Ecco, la sua idea etico-politica di una nazione che funziona sta in quella parola, «servizio», che dovrebbe essere il Vangelo per ogni funzionario pubblico e la chiave di volta per affrontare al meglio la riapertura. Comunità, collaborazione, senso di responsabilità, condivisione delle proposte. Ma la pace è durata poco, anzi di giorno in giorno la litigiosità aumenta. Conte non ascolta l'opposizione, Salvini alza i toni, le Regioni vanno ognuno per conto di loro. Il presidente è deluso.
Per non parlare della task force per la ricostruzione. Vittorio Colao, manager di respiro internazionale, uno abituato a comandare, ha avuto il via libera dal Colle che lo considera il profilo perfetto per riaccendere il Paese. Peccato che ora il premier subisca il peso della sua personalità e abbia paura di essere commissariato, quindi lo sta già depotenziando. Quella dell'ex amministratore delegato di Vodafone doveva essere una struttura snella, invece si è gonfiata fino a 17 componenti. Doveva avere deleghe ministeriali, capacità di azione e decisione, invece rischia di finire invischiata, impastata e travolta dalla burocrazia dei palazzi. Doveva muoversi come una fattiva cabina di regia, invece può mestamente trasformarsi in un ufficio studi. Sempre che Colao al primo intoppo non sbatta la porta. E poi tutte le altre scelte ancora da prendere: i test sierologici per le patenti di immunità, i protocolli di sicurezza per poter riaprire i luoghi di lavoro, i soldi promessi che non arrivano.

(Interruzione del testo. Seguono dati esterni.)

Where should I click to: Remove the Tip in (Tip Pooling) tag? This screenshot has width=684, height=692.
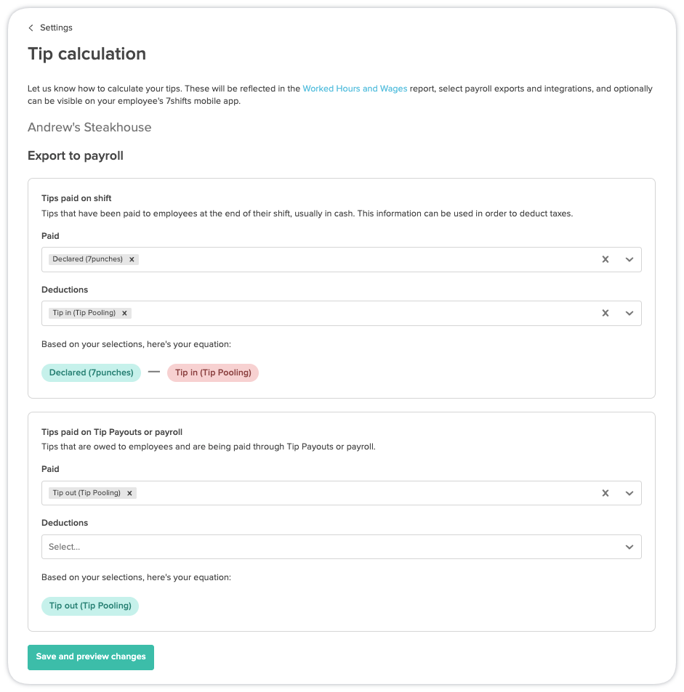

Però Mattarella vuole essere ottimista, convinto che la prima condizione per ricreare un clima di collaborazione sia mantenere la calma e il senso della misura. «Coltiviamo speranza e fiducia», ha detto nei sui auguri pasquali. Del resto ci ha lavorato sopra per settimane, pressando governo e opposizione, per ottenere la tregua necessaria per costruire un tavolo di consultazione, una war room condivisa per affrontare la crisi. L'armistizio ha retto, un po', per la gestione della prima emergenza, ora il castello è franato ma il capo dello Stato non si arrende.
Intanto i cittadini, dopo più di un mese di clausura e in vista di una lunga stagione di fame, scalpitano. Il presidente ha chiesto loro pazienza. «I sacrifici che stiamo facendo da oltre un mese - ha detto sabato - stanno producendo i risultati sperati.
Non appena possibile, sulla base di valutazioni scientifiche e le indicazioni che verranno stabilite, si potrà avviare una graduale, progressiva ripresa, con l'obbiettivo di una ritrovata normalità». Ma perché funzioni e si arrivi davvero alla fase due, per Mattarella i sacrifici devono farli pure i politici: basta insulti, tornate a parlarvi.